Some places, like Manhattan, have numbered streets that intersect with numbered avenues as their city grid. Avenues run north-south, while streets are east-west.
That's fairly common in a lot of US cities, although the orientation may be reversed. My house sits on the corner of two equally sized transit routes. One is a 'street', while the other is an 'avenue'. ( Fun fact - the 'street' is still an actual brick-paved road.) Incidentally, my town utilizes the same avenue/street orientation Dave mentions.
A number of years ago, as part of a "modernization and standardization effort", my home county went through and renamed all country and rural roads as part of some national GIS/GPS mapping system. As a result, my childhood address of 'Route 1 Box 5 ' suddenly officially became 2***
Boulevard X.
Boulevard. For a single lane, unpaved gravel road you can't access when you get more than a 1/2" of rain.
However, that was only the east-west routes.
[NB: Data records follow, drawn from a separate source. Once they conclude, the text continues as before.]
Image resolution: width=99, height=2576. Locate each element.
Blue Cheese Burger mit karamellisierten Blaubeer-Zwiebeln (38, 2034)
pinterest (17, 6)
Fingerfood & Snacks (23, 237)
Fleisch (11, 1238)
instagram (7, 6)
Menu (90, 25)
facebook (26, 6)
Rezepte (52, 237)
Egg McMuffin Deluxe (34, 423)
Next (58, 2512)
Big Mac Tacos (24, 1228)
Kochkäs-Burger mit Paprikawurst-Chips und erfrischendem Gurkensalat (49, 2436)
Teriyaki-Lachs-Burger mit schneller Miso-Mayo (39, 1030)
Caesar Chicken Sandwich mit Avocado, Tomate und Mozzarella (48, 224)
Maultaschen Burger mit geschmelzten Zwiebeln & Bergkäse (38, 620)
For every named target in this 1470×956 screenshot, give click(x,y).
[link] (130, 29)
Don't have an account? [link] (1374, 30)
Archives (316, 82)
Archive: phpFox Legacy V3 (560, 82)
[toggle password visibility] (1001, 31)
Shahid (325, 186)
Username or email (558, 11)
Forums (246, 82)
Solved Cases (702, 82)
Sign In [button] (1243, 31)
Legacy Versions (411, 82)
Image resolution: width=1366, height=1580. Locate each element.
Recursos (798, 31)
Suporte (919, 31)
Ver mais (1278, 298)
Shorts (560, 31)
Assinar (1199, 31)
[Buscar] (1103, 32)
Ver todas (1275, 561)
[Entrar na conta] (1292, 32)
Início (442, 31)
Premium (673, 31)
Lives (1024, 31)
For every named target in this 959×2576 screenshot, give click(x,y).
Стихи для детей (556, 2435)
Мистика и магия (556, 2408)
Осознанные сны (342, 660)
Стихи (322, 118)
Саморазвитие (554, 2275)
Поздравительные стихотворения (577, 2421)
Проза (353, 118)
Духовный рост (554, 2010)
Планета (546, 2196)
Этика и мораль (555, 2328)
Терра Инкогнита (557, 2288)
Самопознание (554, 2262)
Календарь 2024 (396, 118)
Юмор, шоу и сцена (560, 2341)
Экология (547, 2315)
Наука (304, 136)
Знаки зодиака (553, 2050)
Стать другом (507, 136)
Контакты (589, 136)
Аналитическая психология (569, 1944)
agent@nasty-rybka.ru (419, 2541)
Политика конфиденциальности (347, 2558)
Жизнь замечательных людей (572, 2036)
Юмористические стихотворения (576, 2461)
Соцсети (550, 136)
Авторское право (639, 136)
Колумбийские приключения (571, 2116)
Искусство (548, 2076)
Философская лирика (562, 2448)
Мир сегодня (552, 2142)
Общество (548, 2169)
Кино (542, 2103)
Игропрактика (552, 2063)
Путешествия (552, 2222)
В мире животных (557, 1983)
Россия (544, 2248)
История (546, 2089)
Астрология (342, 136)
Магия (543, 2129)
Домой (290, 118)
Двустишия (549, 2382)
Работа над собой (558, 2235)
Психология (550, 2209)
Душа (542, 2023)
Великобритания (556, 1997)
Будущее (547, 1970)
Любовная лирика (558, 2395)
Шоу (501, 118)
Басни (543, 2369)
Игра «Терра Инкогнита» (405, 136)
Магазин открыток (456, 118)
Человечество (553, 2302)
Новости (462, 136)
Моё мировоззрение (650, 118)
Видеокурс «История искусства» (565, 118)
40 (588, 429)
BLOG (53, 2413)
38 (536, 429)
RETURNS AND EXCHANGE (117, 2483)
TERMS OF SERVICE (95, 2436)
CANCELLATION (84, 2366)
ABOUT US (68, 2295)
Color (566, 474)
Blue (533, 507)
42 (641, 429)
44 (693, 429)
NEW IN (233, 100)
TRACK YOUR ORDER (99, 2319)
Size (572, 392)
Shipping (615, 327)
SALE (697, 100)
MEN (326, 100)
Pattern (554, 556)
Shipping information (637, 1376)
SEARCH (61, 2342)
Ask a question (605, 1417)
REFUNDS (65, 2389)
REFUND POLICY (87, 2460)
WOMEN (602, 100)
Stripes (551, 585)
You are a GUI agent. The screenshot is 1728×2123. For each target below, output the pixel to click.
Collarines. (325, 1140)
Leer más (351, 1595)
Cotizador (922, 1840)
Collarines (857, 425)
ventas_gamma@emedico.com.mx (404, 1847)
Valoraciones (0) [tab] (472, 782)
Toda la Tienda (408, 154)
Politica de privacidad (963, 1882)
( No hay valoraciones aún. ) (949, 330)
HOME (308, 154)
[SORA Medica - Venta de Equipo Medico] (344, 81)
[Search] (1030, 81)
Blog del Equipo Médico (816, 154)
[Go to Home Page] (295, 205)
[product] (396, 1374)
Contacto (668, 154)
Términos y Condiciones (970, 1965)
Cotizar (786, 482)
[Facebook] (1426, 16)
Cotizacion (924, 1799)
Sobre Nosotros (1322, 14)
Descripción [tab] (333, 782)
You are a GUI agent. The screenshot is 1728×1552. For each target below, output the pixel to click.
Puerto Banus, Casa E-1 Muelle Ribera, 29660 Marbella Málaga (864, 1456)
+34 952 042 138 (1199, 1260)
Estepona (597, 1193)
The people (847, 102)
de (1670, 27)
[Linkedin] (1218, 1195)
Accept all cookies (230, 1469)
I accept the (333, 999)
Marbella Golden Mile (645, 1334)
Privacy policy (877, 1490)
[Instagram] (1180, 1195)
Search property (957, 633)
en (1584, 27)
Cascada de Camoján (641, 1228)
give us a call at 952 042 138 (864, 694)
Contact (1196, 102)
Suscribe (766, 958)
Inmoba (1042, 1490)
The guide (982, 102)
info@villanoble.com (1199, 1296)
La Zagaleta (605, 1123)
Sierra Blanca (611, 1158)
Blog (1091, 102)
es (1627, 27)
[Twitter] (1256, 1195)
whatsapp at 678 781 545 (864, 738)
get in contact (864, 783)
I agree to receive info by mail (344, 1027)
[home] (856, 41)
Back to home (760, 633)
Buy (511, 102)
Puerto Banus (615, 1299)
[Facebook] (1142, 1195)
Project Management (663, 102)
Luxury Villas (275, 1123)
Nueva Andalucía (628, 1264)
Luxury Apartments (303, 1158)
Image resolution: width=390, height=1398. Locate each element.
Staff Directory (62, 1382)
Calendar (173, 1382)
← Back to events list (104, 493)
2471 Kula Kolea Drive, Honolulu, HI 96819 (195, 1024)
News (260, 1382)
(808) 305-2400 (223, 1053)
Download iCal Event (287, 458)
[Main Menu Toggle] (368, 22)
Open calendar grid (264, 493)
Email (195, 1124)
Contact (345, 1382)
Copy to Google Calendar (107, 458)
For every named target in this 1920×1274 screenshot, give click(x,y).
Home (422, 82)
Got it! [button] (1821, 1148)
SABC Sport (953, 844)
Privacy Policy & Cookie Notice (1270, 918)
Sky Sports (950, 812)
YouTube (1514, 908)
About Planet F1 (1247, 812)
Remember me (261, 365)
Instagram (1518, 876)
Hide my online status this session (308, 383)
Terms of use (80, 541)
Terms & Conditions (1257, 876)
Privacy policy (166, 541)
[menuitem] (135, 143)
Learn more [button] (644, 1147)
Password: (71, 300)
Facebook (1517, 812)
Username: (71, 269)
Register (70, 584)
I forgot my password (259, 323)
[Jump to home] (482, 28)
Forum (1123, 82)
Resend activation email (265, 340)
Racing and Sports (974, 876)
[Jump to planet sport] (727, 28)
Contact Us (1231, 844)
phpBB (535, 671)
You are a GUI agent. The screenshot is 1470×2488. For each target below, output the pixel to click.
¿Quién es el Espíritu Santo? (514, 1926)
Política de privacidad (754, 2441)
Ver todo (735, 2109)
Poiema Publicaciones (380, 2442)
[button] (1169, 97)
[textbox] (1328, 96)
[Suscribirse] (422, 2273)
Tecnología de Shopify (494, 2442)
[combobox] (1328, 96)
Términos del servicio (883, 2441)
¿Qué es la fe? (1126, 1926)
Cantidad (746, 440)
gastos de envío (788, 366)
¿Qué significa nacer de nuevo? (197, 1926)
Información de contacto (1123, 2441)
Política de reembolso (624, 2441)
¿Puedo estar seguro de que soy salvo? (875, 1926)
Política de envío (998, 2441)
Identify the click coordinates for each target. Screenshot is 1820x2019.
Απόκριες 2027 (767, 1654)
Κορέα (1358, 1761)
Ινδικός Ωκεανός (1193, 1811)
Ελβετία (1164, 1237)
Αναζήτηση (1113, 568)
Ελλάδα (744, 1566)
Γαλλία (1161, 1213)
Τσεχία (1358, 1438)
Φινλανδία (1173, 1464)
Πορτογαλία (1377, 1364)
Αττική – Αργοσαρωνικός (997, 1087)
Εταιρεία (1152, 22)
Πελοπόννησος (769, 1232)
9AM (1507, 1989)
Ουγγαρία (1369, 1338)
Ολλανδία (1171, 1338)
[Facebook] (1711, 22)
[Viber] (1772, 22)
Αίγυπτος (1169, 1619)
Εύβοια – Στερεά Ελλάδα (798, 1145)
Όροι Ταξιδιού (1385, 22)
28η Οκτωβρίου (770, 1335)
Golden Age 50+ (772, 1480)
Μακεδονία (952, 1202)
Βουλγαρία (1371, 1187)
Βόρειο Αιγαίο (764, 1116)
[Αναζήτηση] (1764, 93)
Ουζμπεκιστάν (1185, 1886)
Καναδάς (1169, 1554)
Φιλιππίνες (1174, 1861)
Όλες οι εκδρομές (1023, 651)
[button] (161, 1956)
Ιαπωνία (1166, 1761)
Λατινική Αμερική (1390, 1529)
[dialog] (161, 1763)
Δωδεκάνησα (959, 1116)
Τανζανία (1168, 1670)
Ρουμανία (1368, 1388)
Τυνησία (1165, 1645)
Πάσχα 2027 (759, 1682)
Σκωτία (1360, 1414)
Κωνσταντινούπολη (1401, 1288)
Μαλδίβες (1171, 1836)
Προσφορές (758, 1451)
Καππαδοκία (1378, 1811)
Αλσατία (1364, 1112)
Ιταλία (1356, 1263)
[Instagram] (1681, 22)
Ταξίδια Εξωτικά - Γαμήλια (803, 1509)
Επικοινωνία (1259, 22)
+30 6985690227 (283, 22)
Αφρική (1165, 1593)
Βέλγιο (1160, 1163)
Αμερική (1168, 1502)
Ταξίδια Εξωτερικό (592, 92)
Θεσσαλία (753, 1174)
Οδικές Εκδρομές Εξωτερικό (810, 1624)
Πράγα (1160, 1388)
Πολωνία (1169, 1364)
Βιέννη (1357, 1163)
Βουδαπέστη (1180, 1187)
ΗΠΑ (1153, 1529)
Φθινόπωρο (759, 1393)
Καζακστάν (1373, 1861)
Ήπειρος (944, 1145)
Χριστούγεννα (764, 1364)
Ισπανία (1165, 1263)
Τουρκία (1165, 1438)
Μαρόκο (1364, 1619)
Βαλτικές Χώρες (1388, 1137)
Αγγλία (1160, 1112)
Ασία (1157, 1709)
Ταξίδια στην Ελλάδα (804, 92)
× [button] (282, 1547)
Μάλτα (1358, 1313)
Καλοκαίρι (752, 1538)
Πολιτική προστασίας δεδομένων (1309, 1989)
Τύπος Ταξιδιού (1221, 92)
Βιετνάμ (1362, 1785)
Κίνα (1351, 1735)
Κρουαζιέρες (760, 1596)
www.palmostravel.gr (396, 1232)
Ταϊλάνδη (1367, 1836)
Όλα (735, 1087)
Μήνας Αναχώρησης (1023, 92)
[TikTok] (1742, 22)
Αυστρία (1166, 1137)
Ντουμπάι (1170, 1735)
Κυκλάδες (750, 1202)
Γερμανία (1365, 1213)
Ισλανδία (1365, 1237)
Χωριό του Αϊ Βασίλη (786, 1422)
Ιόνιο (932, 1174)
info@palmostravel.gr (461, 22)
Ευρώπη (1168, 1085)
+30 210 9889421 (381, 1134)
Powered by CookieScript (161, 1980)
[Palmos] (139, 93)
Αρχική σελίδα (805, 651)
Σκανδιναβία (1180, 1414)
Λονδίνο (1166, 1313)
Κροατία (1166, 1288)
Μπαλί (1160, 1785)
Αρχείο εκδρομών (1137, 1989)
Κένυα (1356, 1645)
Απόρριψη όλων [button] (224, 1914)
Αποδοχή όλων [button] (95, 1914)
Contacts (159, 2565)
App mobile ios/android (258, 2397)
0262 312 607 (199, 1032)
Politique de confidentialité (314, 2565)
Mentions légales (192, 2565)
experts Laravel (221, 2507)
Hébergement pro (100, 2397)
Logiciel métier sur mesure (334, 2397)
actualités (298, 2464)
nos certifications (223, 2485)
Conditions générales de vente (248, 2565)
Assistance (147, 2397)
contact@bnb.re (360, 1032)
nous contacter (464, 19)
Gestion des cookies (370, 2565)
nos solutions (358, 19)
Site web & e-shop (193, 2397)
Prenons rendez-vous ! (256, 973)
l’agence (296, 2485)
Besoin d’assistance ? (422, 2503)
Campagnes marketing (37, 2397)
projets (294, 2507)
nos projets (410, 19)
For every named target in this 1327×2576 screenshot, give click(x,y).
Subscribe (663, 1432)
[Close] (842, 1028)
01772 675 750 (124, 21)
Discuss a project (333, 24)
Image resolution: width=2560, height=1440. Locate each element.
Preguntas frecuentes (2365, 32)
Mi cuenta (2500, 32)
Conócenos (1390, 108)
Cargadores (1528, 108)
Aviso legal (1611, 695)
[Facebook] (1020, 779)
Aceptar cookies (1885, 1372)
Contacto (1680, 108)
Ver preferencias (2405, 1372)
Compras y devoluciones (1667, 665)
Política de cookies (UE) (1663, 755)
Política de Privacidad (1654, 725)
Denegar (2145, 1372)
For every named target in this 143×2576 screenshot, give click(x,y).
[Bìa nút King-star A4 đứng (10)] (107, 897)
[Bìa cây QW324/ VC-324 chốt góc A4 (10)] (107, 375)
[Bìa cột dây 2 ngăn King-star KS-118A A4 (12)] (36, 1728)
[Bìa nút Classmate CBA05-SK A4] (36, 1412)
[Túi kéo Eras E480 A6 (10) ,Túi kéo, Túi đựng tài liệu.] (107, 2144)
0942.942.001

North-south county roads were simply designed "roads".
For a further sense of ridiculousness: The population of the entire county is only 2, 692 people. 1,814 of them live in the biggest town, another 380 in the second largest city, and 28 in the third and final "city". Yes, it's officially a city of 28 people - note a similar inconsistency between the usage of 'town' and 'city' compared to relative size.
That leaves only 470 people living in a rural area of 730 square miles, but by god some of them reside on boulevards (albeit mostly unpaved).